Rows from a collection
--- start ---

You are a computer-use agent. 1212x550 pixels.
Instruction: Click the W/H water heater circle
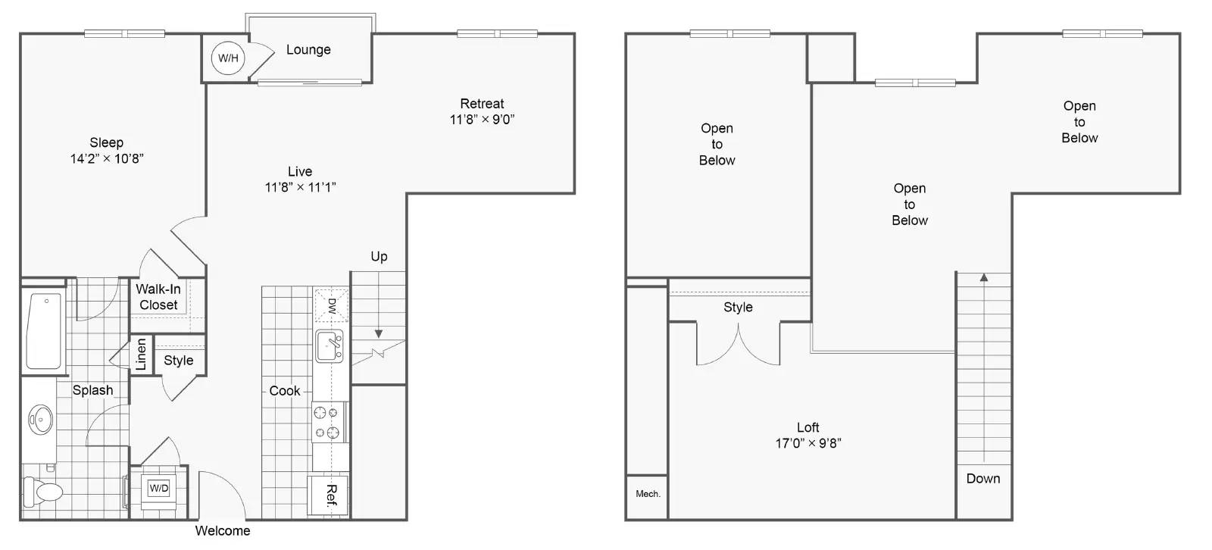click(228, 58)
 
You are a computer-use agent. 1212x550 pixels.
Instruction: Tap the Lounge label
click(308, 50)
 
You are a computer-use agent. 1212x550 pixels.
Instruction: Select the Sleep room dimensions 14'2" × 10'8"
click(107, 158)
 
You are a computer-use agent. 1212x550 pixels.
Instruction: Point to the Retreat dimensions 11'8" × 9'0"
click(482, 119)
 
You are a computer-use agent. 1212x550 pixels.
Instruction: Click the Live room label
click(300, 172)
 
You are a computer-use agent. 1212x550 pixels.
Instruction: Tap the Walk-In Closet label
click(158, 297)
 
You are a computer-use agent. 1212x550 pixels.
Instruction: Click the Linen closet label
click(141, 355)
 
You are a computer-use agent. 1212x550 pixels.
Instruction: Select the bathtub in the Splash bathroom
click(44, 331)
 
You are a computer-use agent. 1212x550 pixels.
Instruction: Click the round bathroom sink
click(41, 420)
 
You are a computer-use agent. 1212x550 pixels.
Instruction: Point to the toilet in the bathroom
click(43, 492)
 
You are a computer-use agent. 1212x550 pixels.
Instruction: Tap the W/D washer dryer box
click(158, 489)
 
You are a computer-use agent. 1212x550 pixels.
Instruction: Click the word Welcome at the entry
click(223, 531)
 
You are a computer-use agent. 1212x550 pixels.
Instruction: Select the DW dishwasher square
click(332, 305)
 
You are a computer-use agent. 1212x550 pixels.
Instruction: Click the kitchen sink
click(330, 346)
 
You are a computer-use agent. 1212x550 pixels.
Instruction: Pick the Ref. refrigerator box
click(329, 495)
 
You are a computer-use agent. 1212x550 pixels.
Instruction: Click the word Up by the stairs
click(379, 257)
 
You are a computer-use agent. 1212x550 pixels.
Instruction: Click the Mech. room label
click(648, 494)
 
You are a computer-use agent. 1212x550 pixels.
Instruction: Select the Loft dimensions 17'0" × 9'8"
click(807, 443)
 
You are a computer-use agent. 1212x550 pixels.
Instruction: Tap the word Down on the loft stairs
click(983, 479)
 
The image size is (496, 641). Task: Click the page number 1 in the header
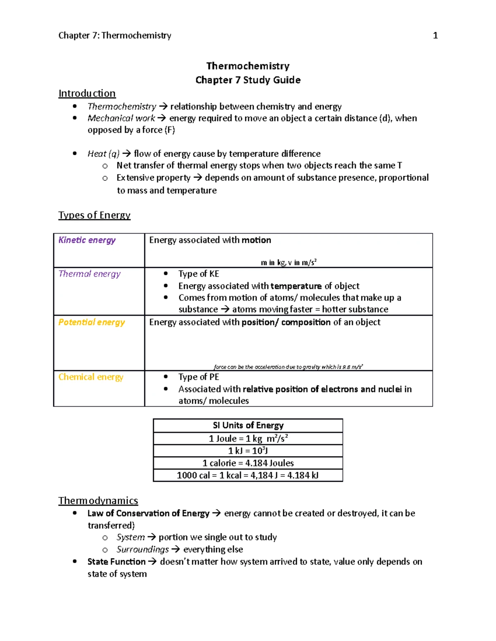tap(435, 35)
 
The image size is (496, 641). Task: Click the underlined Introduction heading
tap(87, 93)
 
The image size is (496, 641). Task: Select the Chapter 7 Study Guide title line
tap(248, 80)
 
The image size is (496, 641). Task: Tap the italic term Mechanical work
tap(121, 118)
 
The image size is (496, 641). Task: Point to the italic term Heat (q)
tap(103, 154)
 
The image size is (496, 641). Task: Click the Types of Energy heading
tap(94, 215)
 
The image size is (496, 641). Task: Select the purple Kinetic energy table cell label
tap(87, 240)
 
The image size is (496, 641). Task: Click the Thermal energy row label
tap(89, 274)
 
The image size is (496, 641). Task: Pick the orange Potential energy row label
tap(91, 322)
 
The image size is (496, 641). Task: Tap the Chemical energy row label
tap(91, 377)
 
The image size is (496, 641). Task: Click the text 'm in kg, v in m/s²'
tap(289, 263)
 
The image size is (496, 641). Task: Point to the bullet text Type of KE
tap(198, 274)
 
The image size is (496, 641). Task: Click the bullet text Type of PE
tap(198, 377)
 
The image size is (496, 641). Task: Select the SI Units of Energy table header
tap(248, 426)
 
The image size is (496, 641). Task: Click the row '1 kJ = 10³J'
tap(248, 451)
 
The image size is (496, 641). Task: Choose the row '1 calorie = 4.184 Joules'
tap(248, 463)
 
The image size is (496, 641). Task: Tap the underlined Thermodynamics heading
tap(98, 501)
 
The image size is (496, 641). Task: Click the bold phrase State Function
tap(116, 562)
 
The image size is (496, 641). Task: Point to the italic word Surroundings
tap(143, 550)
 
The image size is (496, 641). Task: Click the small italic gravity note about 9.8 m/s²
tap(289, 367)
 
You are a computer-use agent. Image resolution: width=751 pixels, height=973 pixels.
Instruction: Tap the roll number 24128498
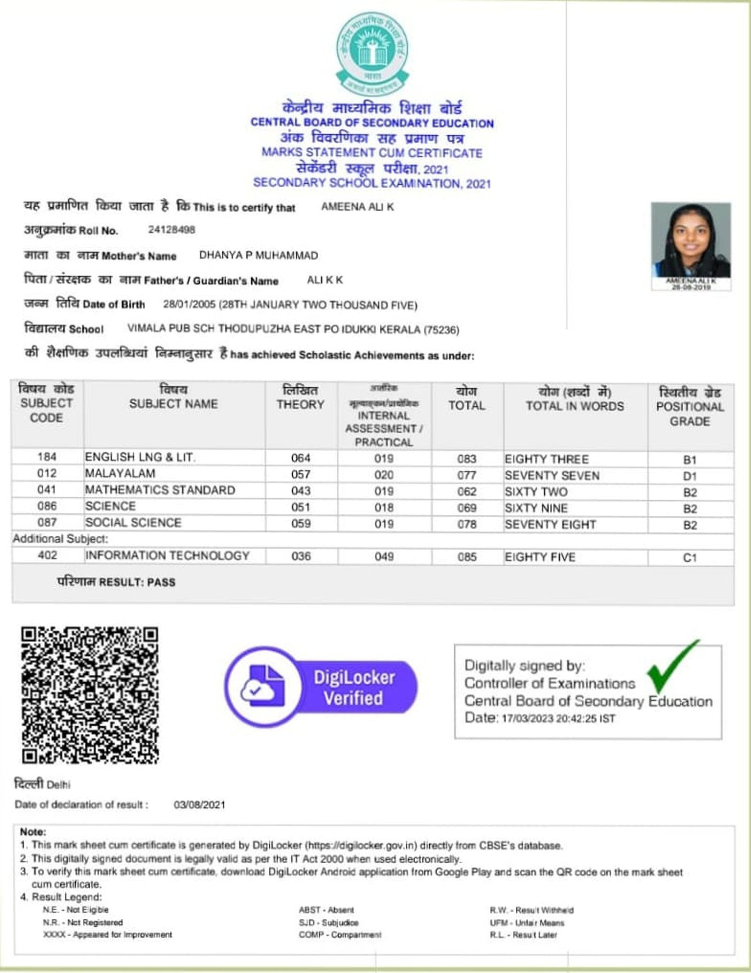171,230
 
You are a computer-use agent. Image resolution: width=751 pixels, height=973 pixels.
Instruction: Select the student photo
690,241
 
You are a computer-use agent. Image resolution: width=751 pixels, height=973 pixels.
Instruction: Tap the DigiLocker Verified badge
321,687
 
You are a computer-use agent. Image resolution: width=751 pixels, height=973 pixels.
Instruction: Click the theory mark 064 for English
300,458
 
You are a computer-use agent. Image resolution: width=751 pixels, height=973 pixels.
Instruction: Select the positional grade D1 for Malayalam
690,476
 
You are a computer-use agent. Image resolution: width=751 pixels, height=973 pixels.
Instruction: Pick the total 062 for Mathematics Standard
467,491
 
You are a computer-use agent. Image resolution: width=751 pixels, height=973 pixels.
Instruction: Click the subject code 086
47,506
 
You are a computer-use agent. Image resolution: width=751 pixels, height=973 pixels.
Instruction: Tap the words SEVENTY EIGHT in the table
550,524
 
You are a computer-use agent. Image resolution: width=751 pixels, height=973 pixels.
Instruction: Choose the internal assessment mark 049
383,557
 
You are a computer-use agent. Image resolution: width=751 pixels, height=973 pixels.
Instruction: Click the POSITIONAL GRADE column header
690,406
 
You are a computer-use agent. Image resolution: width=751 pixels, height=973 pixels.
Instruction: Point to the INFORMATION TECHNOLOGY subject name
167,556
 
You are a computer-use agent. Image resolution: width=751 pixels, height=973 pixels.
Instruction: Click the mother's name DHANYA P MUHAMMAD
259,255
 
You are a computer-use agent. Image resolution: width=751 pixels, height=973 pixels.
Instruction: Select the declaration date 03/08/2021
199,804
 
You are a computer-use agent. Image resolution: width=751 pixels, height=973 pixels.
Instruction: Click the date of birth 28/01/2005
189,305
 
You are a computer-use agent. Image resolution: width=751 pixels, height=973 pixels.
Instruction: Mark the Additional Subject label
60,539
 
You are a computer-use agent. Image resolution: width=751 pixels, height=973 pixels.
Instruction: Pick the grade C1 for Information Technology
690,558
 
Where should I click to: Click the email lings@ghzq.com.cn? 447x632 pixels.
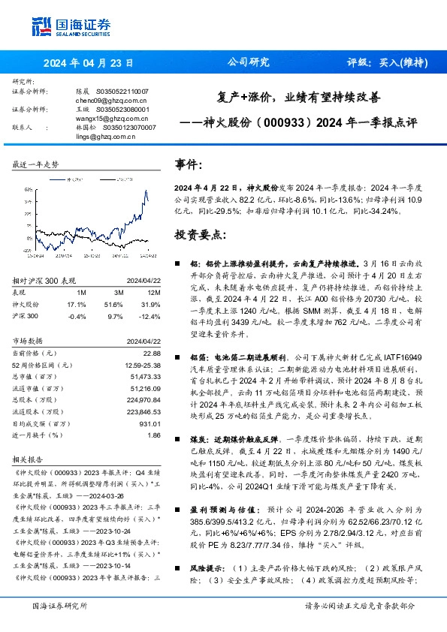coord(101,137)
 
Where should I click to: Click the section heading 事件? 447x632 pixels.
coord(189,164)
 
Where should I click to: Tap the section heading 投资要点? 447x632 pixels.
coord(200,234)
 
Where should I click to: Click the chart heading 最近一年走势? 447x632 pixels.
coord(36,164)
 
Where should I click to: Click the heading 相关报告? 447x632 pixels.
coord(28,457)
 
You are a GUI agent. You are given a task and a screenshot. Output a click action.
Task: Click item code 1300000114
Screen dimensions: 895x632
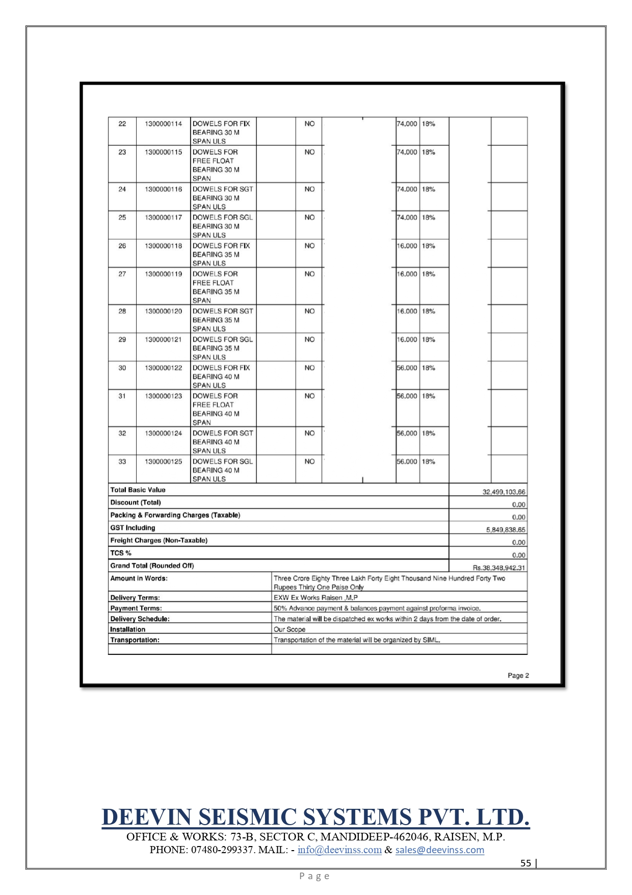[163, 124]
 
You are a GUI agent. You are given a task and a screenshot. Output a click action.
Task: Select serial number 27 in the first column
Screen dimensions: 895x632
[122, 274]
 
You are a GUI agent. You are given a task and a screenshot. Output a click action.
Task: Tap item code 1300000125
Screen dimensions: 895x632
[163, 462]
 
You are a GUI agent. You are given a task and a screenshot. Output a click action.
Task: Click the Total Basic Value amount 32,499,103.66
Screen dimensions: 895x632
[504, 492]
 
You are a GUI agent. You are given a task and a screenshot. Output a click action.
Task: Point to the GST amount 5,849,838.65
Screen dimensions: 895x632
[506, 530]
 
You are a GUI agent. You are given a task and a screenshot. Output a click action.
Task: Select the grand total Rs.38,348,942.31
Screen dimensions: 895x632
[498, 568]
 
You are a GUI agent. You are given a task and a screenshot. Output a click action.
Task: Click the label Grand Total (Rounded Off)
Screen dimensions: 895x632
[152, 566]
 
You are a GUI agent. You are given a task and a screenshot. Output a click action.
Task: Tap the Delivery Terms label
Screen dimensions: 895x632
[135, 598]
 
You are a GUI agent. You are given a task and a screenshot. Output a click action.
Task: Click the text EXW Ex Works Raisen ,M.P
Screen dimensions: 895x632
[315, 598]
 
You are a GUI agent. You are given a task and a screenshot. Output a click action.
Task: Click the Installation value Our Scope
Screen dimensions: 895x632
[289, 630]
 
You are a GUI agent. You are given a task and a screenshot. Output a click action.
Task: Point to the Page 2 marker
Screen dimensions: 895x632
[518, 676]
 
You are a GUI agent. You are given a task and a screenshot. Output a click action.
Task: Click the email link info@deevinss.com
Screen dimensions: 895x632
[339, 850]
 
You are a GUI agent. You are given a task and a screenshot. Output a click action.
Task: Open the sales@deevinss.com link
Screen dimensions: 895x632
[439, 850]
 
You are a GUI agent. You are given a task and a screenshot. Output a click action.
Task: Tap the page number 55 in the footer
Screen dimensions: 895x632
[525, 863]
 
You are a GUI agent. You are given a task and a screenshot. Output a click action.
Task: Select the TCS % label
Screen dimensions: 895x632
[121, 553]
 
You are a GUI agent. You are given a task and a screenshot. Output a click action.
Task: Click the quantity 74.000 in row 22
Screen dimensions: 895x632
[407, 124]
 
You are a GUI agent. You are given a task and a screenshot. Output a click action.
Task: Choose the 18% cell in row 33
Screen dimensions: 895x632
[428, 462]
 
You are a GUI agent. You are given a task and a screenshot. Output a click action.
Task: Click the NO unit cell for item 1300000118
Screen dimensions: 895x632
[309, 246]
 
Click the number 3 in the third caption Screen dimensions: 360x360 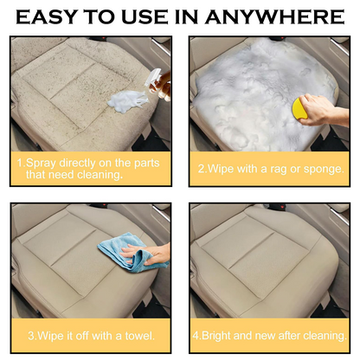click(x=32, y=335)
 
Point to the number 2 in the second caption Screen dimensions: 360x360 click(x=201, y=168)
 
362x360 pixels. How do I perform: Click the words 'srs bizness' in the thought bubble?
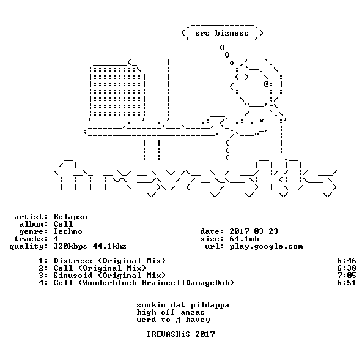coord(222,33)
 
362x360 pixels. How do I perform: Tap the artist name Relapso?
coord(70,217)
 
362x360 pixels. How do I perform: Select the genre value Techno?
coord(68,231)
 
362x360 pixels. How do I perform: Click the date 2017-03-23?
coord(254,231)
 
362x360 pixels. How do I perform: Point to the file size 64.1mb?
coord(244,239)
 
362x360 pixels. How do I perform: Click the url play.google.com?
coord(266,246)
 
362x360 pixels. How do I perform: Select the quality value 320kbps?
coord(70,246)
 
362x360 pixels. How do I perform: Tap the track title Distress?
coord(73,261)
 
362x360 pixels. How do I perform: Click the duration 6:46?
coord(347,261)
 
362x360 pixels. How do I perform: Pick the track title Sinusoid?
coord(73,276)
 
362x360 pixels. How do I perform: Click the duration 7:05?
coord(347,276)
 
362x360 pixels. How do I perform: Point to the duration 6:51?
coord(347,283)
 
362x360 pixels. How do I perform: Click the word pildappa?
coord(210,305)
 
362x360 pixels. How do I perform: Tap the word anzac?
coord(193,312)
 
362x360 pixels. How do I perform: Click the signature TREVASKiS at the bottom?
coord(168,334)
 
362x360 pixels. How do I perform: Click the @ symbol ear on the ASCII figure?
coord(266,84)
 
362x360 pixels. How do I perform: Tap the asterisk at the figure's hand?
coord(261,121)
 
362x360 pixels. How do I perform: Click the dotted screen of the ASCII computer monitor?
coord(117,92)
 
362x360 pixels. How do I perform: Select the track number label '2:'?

--- end ---

# TASK PROMPT
Rewrite everything from the line containing "362x360 pixels. How do I perform: Tap the artist" down to the end of the rows, requests included, and add -100 to each coordinate number in the answers. Give only those lines.

# WORKED ANSWER
362x360 pixels. How do I perform: Tap the artist name Relapso?
coord(-30,117)
 
362x360 pixels. How do I perform: Select the genre value Techno?
coord(-32,131)
 
362x360 pixels. How do I perform: Click the date 2017-03-23?
coord(154,131)
 
362x360 pixels. How do I perform: Point to the file size 64.1mb?
coord(144,139)
 
362x360 pixels. How do I perform: Click the url play.google.com?
coord(166,146)
 
362x360 pixels. How do I perform: Select the quality value 320kbps?
coord(-30,146)
 
362x360 pixels. How do I perform: Tap the track title Distress?
coord(-27,161)
 
362x360 pixels. How do I perform: Click the duration 6:46?
coord(247,161)
 
362x360 pixels. How do I perform: Pick the track title Sinusoid?
coord(-27,176)
 
362x360 pixels. How do I perform: Click the duration 7:05?
coord(247,176)
 
362x360 pixels. How do I perform: Point to the duration 6:51?
coord(247,183)
 
362x360 pixels. How do I perform: Click the word pildappa?
coord(110,205)
 
362x360 pixels. How do I perform: Tap the word anzac?
coord(93,212)
 
362x360 pixels. How do I perform: Click the signature TREVASKiS at the bottom?
coord(68,234)
 
362x360 pixels. How do I perform: Click the @ symbol ear on the ASCII figure?
coord(166,-16)
 
362x360 pixels. How do I perform: Tap the asterisk at the figure's hand?
coord(161,21)
 
362x360 pixels. How do I perform: Click the dotted screen of the ASCII computer monitor?
coord(17,-8)
 
362x360 pixels. How do I perform: Select the track number label '2:'?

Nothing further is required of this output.